Per una fetta enorme di adolescenti ChatGPT è diventato un compagno di studio quotidiano, e anche in Italia il fenomeno cresce. OpenAI parla di numeri che fanno riflettere: il 90% dei teenager americani lo apre almeno una volta a settimana per ripassare, cercare informazioni o mettere ordine nei compiti. Il punto non è quindi frenare l’uso di questo strumento, ma renderlo più sicuro. Ed è proprio su questo terreno che arriva un aggiornamento pensato apposta per i più giovani, con novità che spaziano dalla stima dell’età ai promemoria per staccare, fino a controlli pensati per i genitori.

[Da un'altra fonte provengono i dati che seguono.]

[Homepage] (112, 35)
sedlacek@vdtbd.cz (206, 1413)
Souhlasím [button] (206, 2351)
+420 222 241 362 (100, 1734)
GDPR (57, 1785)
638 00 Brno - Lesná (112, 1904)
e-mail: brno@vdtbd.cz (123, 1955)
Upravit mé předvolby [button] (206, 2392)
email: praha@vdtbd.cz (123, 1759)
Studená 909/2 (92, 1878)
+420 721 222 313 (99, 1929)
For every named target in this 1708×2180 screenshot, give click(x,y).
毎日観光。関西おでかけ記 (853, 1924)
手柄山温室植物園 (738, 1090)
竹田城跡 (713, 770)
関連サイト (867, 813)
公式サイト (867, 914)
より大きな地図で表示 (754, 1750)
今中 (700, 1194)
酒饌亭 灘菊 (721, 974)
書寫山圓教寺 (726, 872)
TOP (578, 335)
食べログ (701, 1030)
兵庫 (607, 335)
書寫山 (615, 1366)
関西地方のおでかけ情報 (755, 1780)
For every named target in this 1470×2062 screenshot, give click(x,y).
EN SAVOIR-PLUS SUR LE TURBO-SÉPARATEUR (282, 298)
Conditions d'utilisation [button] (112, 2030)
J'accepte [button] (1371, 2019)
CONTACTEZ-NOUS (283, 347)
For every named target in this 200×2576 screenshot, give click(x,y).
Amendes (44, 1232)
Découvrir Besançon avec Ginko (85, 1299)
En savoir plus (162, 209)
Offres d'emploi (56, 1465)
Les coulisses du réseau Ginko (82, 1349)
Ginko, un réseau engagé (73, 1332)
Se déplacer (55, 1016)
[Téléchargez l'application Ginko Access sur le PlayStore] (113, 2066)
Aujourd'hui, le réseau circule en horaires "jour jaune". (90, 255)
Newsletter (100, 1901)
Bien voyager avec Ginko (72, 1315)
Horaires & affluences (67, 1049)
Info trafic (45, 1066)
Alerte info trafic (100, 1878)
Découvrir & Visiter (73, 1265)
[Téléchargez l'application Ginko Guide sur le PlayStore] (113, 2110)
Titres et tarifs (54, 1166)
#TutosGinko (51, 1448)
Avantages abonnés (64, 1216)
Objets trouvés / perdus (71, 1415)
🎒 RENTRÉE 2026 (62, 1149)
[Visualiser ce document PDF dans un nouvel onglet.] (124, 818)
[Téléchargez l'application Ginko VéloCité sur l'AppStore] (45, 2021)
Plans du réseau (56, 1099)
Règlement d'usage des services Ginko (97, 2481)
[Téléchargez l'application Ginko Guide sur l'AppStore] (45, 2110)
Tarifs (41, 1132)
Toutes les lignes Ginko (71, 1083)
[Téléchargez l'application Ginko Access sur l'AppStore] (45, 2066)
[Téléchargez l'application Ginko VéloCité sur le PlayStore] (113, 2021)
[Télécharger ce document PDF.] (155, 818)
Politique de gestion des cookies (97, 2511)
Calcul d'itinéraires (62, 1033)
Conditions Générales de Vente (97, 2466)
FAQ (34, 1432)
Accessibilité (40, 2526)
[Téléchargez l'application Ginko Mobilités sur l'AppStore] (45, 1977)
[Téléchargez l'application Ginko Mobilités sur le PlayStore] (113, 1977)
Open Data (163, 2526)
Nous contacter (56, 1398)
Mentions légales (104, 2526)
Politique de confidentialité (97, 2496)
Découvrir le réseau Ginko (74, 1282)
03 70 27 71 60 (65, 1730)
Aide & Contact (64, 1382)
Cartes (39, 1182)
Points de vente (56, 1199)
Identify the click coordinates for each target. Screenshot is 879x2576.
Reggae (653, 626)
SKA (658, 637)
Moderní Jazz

Stima dell’età e protezioni che si attivano da sole
La novità che pesa di più è un sistema capace di ipotizzare quanti anni ha chi sta scrivendo. Quando ChatGPT sospetta di avere davanti un minorenne, mette in moto una serie di protezioni dedicate senza che nessuno debba chiedere nulla. E se non riesce a stabilire l’età con sicurezza, va sul prudente e applica comunque le impostazioni pensate per gli adolescenti. L’idea di fondo è ridurre l’esposizione a contenuti delicati, dalla violenza esplicita all’autolesionismo, passando per i problemi legati all’immagine del corpo e quelle sfide virali che ogni tanto girano in rete e finiscono male.
C’è poi la questione del tempo passato a chattare. Se una conversazione si allunga oltre misura, adesso arriva un invito a fare una pausa. Funziona un po’ come già succede su Instagram e TikTok, ma qui il discorso è più sottile. Con un chatbot il rischio non è soltanto restare incollati allo schermo, è anche costruire un rapporto di fiducia eccessiva, quasi di dipendenza, verso l’intelligenza artificiale che risponde sempre e non giudica mai.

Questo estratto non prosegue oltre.